A prova de Geografia
Num dia em que poderia
ser como qualquer outro, para qualquer pessoa comum, algo inusitado aconteceu em
uma pacata escola pública da zona rural, numa cidadezinha do interior. Havia
uma adolescente chamada Maria Heloísa que ia à escola todos os dias, mas num
dia de entrega das notas de provas realizadas de geografia, algo surpreendeu:
A professora Eva chama os alunos conforme ia
pegando as provas:
- João, sua prova!
Parabéns! Continue sempre assim. Disse a professora Eva.
Os colegas de classe
ficaram apreensivos para receberem suas notas e olhavam atentamente para
professora com a voz pesada e trêmula, devido a sua avançada idade.
Maria Heloísa, sentada
no fundo da sala, exibia uma expressão confiante e contente, com seu uniforme
limpo e arrumado e com seus cachos – úmidos, negros e soltos.
Chegou a hora mais
esperada para Maria Heloísa:
Maria Heloísa levantou-se
sorridente em direção à sua professora, e esta lhe disse:
-Parabéns, querida!
Novamente, você conseguiu me surpreender.
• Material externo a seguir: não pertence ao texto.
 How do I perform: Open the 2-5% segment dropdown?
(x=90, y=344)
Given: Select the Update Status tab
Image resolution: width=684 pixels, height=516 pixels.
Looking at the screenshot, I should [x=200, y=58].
Outra nota zero!
Maria Heloísa, respondeu:
- Fazer o quê,
professora?! Eu já sabia. Num estudei mermo. Risos
Namoro na escola
No Colégio, um casal de
namorados se encontrava em uma das salas do 9° ano. Apaixonados e ligados um ao
outro, Ana Luiza e Pedro, começaram a namorar na metade do ano. A partir desse
período, na qual Ana Luiza foi mudada de turma, cursando o restante do ano na
sala do Pedro, a nota dos dois caiu bastante. Pedro, sempre sentado na frente
de sua namorada, assistia suas aulas virado para trás, debruçado na carteira do
seu “amor”. A conversa, bilhetes e trocas de mensagens pelo celular, “rolavam
soltas” todo tempo. O Pedro nem mesmo copiava do quadro as informações do conteúdo
passado pelo professor, e muitas vezes quando havia atividades valendo nota,
corria para pegar com os colegas ao lado. O mais triste de tudo, é que no final
do ano o Pedro ficou de recuperação e a Ana Luiza passou raspando segundo seu
professor de Geografia.
Mas será que o professor não
deveria ter estratégias para ajudar os mesmos a amadurecerem e dar prioridade a
educação a tempo? E ajudá-los a separar sala de aula e namoro? Ou o educador
não tem obrigação de fazer esse tipo de avaliação e trabalho em sala?
Realidades como essa são observadas em muitas salas de aula e o professor deve
estar capacitado a lidar com eles. Tendo como prioridade o desenvolvimento
cognitivo de cada aluno, percebendo suas limitações e bloqueios educacionais. E
você, o que faria nessa situação? Quais seriam suas estratégias?